══ Given records

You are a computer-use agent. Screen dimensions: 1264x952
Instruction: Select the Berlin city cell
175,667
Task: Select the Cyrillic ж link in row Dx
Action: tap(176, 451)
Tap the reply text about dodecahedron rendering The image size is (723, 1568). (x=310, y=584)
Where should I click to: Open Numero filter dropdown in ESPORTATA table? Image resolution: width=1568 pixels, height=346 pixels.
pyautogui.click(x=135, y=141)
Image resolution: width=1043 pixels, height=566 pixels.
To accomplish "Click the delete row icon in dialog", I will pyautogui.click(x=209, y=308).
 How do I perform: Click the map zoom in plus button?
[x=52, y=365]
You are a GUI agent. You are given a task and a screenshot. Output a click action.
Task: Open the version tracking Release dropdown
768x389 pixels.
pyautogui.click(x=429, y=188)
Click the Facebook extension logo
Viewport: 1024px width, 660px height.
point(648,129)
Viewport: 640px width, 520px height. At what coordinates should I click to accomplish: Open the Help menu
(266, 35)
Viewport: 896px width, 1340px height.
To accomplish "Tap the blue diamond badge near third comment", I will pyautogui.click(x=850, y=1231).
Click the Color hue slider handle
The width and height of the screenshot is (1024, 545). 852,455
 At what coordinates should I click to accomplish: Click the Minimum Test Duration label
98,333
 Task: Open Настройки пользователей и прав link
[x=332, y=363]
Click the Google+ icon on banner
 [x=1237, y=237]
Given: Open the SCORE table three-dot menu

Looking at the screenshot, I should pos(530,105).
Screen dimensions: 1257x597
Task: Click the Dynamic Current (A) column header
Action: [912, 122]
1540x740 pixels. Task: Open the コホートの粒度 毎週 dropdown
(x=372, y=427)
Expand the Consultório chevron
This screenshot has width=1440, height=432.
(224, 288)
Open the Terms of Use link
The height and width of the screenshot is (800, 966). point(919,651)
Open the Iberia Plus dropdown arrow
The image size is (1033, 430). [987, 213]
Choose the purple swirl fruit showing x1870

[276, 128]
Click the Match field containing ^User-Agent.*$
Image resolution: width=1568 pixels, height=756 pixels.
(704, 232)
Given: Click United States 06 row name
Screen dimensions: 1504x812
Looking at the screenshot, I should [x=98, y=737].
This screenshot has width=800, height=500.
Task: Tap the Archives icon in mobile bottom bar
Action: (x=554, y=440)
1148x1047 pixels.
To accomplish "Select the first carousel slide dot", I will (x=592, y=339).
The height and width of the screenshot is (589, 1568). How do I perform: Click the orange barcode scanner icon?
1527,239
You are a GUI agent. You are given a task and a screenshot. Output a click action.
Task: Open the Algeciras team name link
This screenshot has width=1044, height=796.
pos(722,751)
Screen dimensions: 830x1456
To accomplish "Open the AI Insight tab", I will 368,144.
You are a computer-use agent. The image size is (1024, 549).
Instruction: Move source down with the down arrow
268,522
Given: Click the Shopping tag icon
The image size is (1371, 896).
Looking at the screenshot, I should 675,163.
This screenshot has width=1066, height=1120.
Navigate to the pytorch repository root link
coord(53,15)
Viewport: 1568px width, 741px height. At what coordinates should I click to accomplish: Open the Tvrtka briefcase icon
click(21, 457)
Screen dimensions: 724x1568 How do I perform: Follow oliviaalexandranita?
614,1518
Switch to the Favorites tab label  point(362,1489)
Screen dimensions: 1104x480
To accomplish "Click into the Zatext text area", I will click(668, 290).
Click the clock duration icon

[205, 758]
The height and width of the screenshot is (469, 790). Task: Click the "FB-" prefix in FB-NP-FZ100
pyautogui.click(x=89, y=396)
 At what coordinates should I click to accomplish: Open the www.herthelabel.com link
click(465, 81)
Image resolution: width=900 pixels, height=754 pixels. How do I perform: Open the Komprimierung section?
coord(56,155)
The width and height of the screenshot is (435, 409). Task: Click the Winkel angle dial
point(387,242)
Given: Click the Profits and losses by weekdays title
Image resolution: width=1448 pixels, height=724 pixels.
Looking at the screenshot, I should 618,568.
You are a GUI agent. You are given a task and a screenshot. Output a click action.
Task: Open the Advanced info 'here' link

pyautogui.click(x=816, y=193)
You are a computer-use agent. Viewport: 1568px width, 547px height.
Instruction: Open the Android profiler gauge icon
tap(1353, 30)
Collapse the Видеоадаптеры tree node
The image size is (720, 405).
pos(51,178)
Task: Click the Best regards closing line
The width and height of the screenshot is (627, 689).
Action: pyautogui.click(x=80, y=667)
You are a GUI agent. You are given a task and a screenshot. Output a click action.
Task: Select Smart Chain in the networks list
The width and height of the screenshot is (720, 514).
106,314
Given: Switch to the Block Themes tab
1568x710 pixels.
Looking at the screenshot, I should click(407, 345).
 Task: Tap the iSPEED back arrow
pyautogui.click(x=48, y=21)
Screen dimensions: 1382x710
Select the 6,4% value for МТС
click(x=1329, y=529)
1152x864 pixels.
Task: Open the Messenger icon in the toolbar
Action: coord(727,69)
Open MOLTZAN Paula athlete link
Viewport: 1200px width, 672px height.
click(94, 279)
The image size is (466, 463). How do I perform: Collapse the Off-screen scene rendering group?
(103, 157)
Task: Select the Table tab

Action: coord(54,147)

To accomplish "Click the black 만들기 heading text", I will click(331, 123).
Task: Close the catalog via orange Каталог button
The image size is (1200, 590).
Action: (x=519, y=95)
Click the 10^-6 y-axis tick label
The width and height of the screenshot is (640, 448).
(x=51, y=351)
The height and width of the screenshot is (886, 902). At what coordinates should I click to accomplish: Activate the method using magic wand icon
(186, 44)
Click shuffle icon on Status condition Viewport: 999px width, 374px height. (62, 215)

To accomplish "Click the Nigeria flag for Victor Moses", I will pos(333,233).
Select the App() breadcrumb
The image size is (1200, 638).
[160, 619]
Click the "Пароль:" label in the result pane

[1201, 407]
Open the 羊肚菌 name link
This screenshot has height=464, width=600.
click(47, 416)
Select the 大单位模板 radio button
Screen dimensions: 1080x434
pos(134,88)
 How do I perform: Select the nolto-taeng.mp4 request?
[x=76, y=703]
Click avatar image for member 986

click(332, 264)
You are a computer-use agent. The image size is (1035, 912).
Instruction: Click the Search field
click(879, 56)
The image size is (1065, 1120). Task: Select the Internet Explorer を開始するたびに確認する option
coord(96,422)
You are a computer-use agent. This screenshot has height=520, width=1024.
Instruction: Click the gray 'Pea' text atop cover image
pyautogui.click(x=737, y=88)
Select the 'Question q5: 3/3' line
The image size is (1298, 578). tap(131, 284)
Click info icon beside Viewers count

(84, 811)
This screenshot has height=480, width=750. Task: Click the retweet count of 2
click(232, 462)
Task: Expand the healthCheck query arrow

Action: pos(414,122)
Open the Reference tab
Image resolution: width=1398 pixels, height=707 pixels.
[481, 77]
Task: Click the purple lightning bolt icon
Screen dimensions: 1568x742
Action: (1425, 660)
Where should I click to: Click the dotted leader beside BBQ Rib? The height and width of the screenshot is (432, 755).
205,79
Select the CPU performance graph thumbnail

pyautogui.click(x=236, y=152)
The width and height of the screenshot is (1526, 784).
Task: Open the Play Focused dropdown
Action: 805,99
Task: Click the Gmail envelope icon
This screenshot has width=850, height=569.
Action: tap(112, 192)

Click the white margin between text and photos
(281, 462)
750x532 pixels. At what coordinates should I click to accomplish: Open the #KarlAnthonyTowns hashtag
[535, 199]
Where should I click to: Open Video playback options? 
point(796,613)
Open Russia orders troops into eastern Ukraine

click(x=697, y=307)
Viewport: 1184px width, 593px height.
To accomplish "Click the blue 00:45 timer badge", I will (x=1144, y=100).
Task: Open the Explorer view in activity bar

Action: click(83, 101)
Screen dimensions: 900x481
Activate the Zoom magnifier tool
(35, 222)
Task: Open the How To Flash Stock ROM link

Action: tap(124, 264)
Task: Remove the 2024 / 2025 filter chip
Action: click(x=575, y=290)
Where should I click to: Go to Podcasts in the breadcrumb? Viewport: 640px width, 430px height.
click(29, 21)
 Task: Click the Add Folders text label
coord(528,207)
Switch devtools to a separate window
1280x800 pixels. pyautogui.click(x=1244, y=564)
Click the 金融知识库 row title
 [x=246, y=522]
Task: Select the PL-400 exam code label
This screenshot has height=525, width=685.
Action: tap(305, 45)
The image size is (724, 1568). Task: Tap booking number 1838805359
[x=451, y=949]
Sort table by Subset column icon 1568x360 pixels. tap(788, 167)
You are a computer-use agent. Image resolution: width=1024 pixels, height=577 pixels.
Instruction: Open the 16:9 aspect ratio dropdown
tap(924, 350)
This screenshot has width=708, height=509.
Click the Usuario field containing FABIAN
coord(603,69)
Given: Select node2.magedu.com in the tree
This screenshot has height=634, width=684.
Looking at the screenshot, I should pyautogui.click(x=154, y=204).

════

Among the lines above, which ones include the word "badge"? Copy them.

To accomplish "Tap the blue diamond badge near third comment", I will pyautogui.click(x=850, y=1231).
To accomplish "Click the blue 00:45 timer badge", I will (x=1144, y=100).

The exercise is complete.